Sunday, 25 January 2015

Returning BAD BOTS to where they came from

Banning BAD BOTS to where they came from

By Strictly-Software

Recently in some articles I mentioned some .htaccess rules for returning "BAD BOTS" e,g crawlers you don't like such as IE 6 because no-one would be using it anymore and so on.

Now the rule I was using was suggested by a commenter in a previous article and it was to use the REMOTE_ADDRESS IP parameter to do this.

For example in a previous article (which I have now changed) about banning IE 5, 5.5 and IE 6, I originally suggested using this rule for banning all user-agents that were IE 5, 5.5 or IE 6.

RewriteRule %{HTTP_USER_AGENT} (MSIE\s6\.0|MSIE\s5\.0|MSIE\s5\.5) [NC]
RewriteRule .* http://%{REMOTE_ADDR} [L,R=301]

Now this rewrite rule uses the ISAPI parameter {REMOTE_ADDR} which holds the originating IP address from the HTTP request to send anyone with IE 6 or below back to it.

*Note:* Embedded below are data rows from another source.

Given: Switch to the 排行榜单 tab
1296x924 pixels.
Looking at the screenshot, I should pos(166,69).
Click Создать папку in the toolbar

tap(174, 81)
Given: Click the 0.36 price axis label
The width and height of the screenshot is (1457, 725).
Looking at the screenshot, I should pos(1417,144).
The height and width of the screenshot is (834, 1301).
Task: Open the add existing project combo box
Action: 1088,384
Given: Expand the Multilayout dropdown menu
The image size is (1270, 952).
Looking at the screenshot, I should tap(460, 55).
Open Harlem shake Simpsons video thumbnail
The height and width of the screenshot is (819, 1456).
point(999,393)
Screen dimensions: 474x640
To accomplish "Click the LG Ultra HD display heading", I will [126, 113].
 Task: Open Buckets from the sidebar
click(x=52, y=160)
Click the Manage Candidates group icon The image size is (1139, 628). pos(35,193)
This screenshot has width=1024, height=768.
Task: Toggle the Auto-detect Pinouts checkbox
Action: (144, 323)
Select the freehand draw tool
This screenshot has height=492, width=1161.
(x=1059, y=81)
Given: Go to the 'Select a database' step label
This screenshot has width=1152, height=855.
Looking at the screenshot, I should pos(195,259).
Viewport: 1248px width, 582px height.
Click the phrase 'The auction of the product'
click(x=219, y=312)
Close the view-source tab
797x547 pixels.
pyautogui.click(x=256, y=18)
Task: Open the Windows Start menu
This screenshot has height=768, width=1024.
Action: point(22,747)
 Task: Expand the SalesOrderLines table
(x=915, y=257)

It is the IP address you would normally see in your servers access logs when someone visits.

Problems with this rule

Now when I changed the rules on one of my own sites to this rule and then started testing it at work for a work site by using a user-agent switcher add-on for Chrome I ran into the problem that every time I went to my own site I was sent back to my companies gateway router page.

I had turned the switcher off but for some reason either a bug in the plugin, a cookie or session variable must have caused my own site to believe I was still on IE 6 and not the latest Chrome version. So everytime I went to my site with this rule I was kicked back to my companies gateway routers page.

Therefore after a clean up and a think and talk with my server techie guy he told me I should be using localhost instead of the REMOTE_ADDR IP address .The reason was that a lot of traffic, hackers, HACKBOTS, Spammers and so on would be hitting the Gateway page for their ISP for potential hacking,

These ISP's might get a but pissed off with your website sending their gateway routers page swathes of traffic that could potentially harm them,

Therefore to prevent getting letters in the post that you are sending swathes of hackers to your homes or phones ISP gateway - as a lot of phones or tablets use proxies for their browsers anyway - is to send them back to their own localhost or 127.0.0.1.

Also instead of using a 301 permanent redirect rule you should use a 302 temporary redirect rule instead as that is the more appropriate code to use,

Use this rule instead

Therefore the rule I now recommend for anyone wanting to ban all IE 5, 5.5 and 6 traffic is below.

RewriteRule %{HTTP_USER_AGENT} (MSIE\s6\.0|MSIE\s5\.0|MSIE\s5\.5) [NC]
RewriteRule .* http://127.0.0.1 [L,R=302]

This Rewrite rule bans IE 5, 5.5 and IE 6.0 and sends the crawler back to the localhost on the users machine with a 302 rewrite rule. You can obviously add other rules in with BOTS and SQL/XSS injection hacks as well

This is a more valid rule as it's not a permanent redirect for the traffic such as if a page has changed it's name. Instead it's down to an invalid parameter or value in the HTTP Request that the user is being redirected to the new destination with a redirect.

If the user changed it's user-agent or parameters then it would get to the site and not be redirected with a 301 OR a 302 status code but instead get a 200 OKAY status code.

So remember, whilst an idea might seem good at first until you fully test it and ensure it doesn't cause problems it might not be all that it seems.